Лукин посмотрел на него изумленно:
— Сорвать? Ты думай, что говоришь? Ну какое же это соревнование? Липа.
И тогда началось нечто невообразимое...
— Понимаешь, Кирьянович,— возбужденно рассказывал сейчас нам об этом Лукин.— Он-то, Платов-атаман, не думал, что отпор получит. Восемнадцать бригад ему тут же вернули эти... обязательства. Сами решили как следует все посчитать, обдумать.
Виноградов поминутно порывался что-то возразить, но Лукин жестом останавливал его.
— Ты, брат, слушай, слушай. Я тебе же для пользы говорю. В глаза. Хуже, если люди о том же по углам станут шушукаться.
— Вы кто по специальности, товарищ Виноградов? — спросил Борис.
— Будто не знаешь...
— Так то должность — не специальность. Так, Алексей Кирьянович?
— Ну, лекальщик,— нехотя произнес Виноградов.
— А разряд? — не унимался Борис.
— Ну, четвертый...
— Так за каким же лешим вы, простите, администратором стали? Такая дефицитная специальность. Высокий разряд!
Виноградов опешил. Он поднялся, возбужденный до крайности, подбородок у него дрожал.
— Да ты сиди, сиди,— урезонивал его бригадир.— Сейчас чайник закипит, завтракать будем.— И распорядился: — Борьк, режь хлеб, колбасу, пошевеливайся.
— Есть пошевеливаться! — весело отозвался Борис. И начал собирать на стол.
— Да вы тут все с ума посходили! — взметнулся снова Виноградов.— Я к ним по делу, а они...
— Какие же дела в воскресенье? Воскресенье для отдыха придумано.
Виноградов схватил шапку, устремился к двери. Но у двери все-таки задержался:
— Ты всерьез говорил, что в «Труд» напишешь?
— Непременно,— кивнул Лукин.— Сам не сумею, Алексей Кирьянович поможет. У него слог приличный.

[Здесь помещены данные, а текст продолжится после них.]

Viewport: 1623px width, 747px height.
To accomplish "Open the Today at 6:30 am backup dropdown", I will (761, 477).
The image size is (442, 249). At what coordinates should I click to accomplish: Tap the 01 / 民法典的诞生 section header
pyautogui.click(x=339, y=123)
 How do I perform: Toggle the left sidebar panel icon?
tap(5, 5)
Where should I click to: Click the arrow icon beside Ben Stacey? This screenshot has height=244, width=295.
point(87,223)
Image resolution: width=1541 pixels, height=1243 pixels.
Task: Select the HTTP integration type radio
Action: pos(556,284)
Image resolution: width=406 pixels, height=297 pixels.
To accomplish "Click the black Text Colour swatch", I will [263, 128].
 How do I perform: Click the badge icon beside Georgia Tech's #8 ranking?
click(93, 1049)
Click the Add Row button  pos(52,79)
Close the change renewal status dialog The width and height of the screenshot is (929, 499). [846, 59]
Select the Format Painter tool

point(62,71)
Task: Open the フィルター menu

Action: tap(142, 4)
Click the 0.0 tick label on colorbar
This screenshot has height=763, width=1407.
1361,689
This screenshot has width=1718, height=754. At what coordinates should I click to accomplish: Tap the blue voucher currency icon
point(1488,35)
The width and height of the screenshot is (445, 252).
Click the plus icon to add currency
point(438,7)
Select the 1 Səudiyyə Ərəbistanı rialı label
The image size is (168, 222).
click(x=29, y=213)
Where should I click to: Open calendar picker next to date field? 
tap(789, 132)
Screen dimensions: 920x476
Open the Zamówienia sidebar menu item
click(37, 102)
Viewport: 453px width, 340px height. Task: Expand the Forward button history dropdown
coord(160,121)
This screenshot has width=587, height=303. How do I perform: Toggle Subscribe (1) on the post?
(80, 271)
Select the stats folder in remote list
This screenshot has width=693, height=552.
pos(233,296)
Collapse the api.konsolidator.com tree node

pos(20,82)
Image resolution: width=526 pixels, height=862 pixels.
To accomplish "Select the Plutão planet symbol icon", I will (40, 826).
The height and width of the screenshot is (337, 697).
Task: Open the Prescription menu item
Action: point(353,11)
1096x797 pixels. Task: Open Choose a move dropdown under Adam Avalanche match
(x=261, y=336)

Чем дольше я живу в поселке, тем почему-то реже и неохотнее думаю о пьесе. Когда иной раз представлю себе размалеванные театральные холсты, на которых декораторы будут пытаться воспроизвести эти удивительные просторы, предзимние рассветы и закаты, с их нежным и бледно-сиреневыми и золотистыми полу топами; этот растущий на моих глазах поселок, который сами строители уже
давно называют городом и спорят, какое же имя дать ему; а главное, когда мысленно представлю знакомых актеров загримированными «под Лукина», «под Руденко»,— мне вдруг делается неловко. Понимаю, что это не рассуждения драматурга-профессионала. Искусство — вовсе не грим «под кого-то», и не примитивно разрисованные холсты. Нет, это стремление проникнуть в самую суть человека, разглядеть там пружины, двигающие его поступками. Это — главное, а не портретная похожесть.